6) The two Buzzfeed authors have previously written almost identical articles (example), pushing the date on these claims back even further. Interestingly enough, despite supposedly talking with different individuals, the statements made by their sources have suspiciously similar wording. Example:
An ISIS operative traveled across the Syrian border late last year, settled in a Turkish port city, and began work on a mission to sneak jihadis into Europe. It has been successful, he said, in an interview near the Turkey-Syria border: “Just wait.”
Hassan said the fighters were all Syrian or Iraqis posing as refugees. He believed they remained loyal to ISIS and were prepared to launch terrorist attacks in Europe. “They are waiting for their orders,” Hassan said. “Just wait. You will see.”
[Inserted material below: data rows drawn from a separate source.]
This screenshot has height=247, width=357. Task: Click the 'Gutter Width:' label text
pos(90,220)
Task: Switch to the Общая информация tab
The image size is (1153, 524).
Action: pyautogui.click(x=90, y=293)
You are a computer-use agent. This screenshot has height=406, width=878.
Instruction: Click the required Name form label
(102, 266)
Nearly a year since that latter article, we're still waiting.
7) Europe's borders have always been porous. The influx of refugees has only increased efforts to catch people sneaking in (to either turn them back or process them through official channels), not reduced them. The act of smearing the refugee crisis with the "conduit for Daesh" concept is to connect two disjoint issues in a manner that serves only to smear the refugees.
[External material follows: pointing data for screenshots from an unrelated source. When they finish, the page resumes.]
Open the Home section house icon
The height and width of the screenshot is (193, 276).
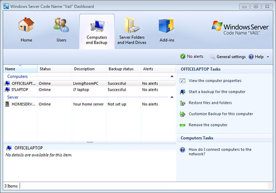pyautogui.click(x=26, y=25)
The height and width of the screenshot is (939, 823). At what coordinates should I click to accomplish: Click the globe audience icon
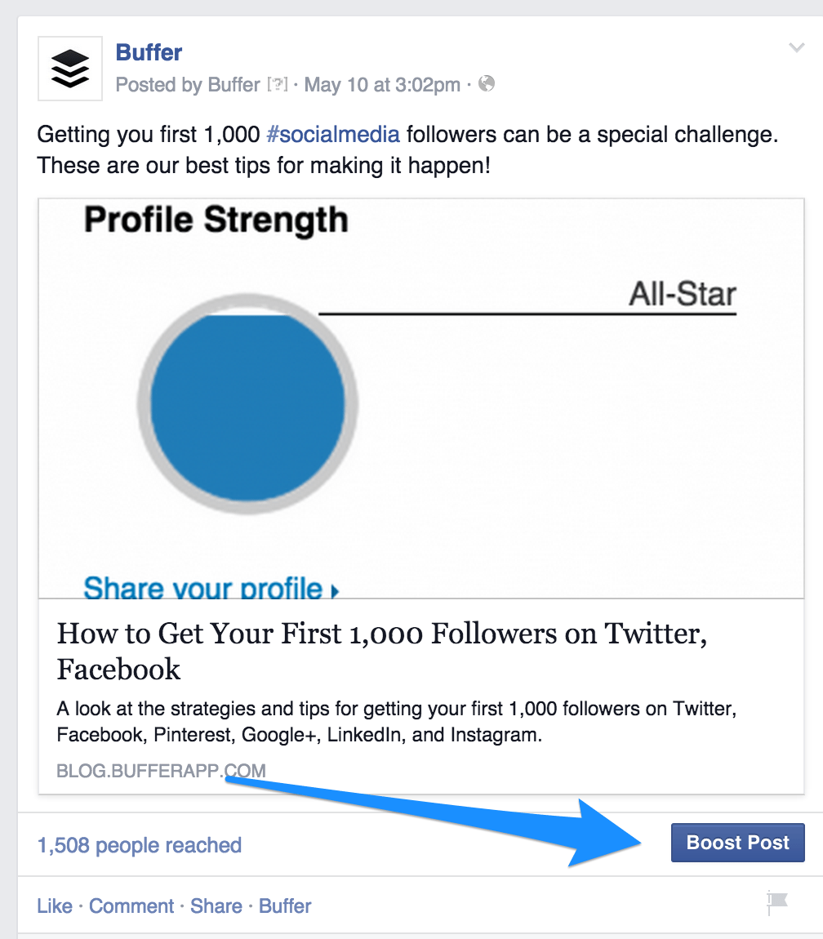click(487, 84)
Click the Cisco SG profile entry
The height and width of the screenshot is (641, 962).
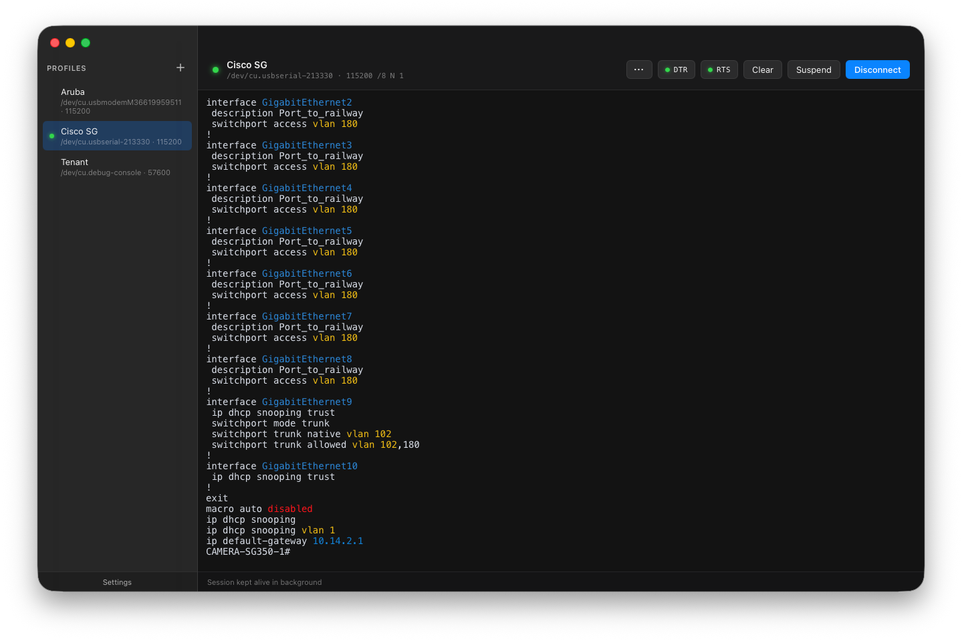coord(117,136)
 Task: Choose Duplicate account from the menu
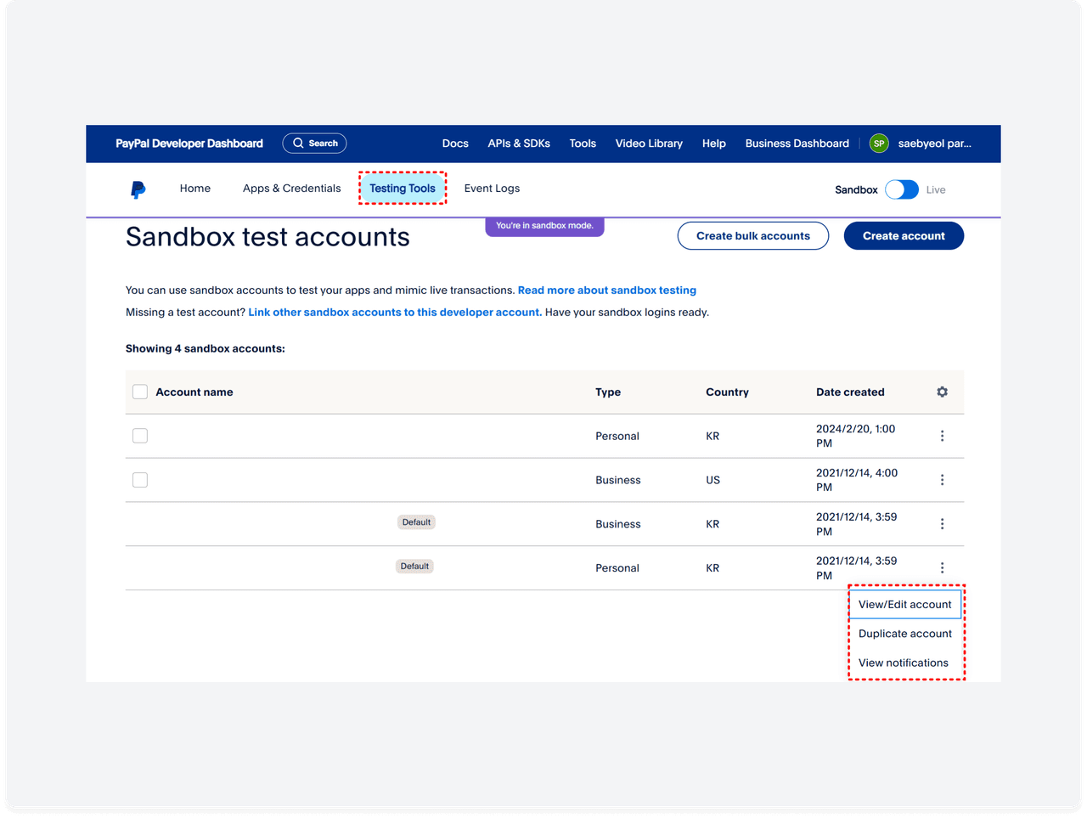tap(904, 634)
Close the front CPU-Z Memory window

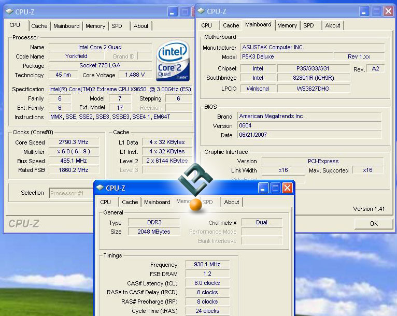tap(287, 188)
These sort of articles, however, do spread their desired goal: introducing enough doubts into people's minds to cause them let their fear overcome their compassion. The other day I met online a woman who had previously offered to host a Syrian refugee family. However, she was freaking out after having read a bunch of right-wing articles featuring deliberately misleading pictures and videos trying to present the refugees as a bunch of violent, animalistic radicals. For example, linking the
video of refugees throwing away food and water in a confrontation with police, deliberately mislabeled to hide the fact that the people in the video were actually
on a hunger strike against a wide range of terrible police abuses against them, most recently, attempting to herd them off the legal train rides that they paid for into camps that
look like this:
But they got her scared. Enough to go back on her offer to host a family. She told me that she'd maybe host a mother and child, but never a man, after seeing what she saw.
At the end of the day, a person can only offer what they feel comfortable with. But what they feel comfortable with is highly subject to fear-mongering. And fear-mongering is something that should be resisted wherever it's encountered.